Fragmento citado —
La situación explotó en 1904, cuando los herero -se pronuncia "jerrero"- corrieron a tiros a algún colono presumido. Los herero eran otra sorpresa para los alemanes, nativos que habían admirado a los boer, gente de a caballo, y se habían transformado en jinetes de sombrero aludo, botas de montar y máuser en bandolera. Ganaderos ellos también, construyeron carros tirados por bueyes y tomaron el hábito de los "trek" afrikaner, acompañados por sus mujeres vestidas de calicó. La paranoia que despertaba una tribu así en los escasos alemanes era notable.

El incidente de 1904 fue la excusa para una "guerra" de exterminio, una solución final del problema nativo que también liquidara a los nama, habitantes de tierra adentro hacia el este. Hubo combates, en los que llegaron a morir cien europeos, pero los cuatro años de guerra fueron básicamente una serie de atrocidades, fusilamientos, marchas de hambre y pruebas de artillería moderna contra aldeas. El general Lothar von Trotha se encontró con un problema que sus sucesores de apenas treinta años después enfrentarían en Polonia y Rusia: había demasiados nativos y no alcanzaban las balas.

Contenido del material —

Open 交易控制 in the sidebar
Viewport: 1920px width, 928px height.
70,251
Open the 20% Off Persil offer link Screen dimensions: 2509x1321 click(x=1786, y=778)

Qué se pide — Sigue el texto sobre la guerra de 1904 contra los herero a partir de su última oración.

Respuesta —
Los alemanes comenzaron a arrear civiles a los lugares más secos y yermos que podían encontrar. Los que sobrevivían las marchas eran custodiados hasta que morían de sed y hambre, o preferían un balazo. El más notable y perverso de estos primeros campos de exterminio era el de la isla de los Tiburones, justo enfrente del pintoresco pueblo de Luderitz, al sur de la capital. La isla es un enorme manchón de arena unido a la costa por una peninsulita baja que desaparece con la marea. Los alemanes empujaron a miles de viejos, mujeres y chicos a la isla, montaron una ametralladora en la peninsulita y los dejaron morir. No había huida, porque en la costa había soldados armados y en el mar una colonia de tiburones feroces.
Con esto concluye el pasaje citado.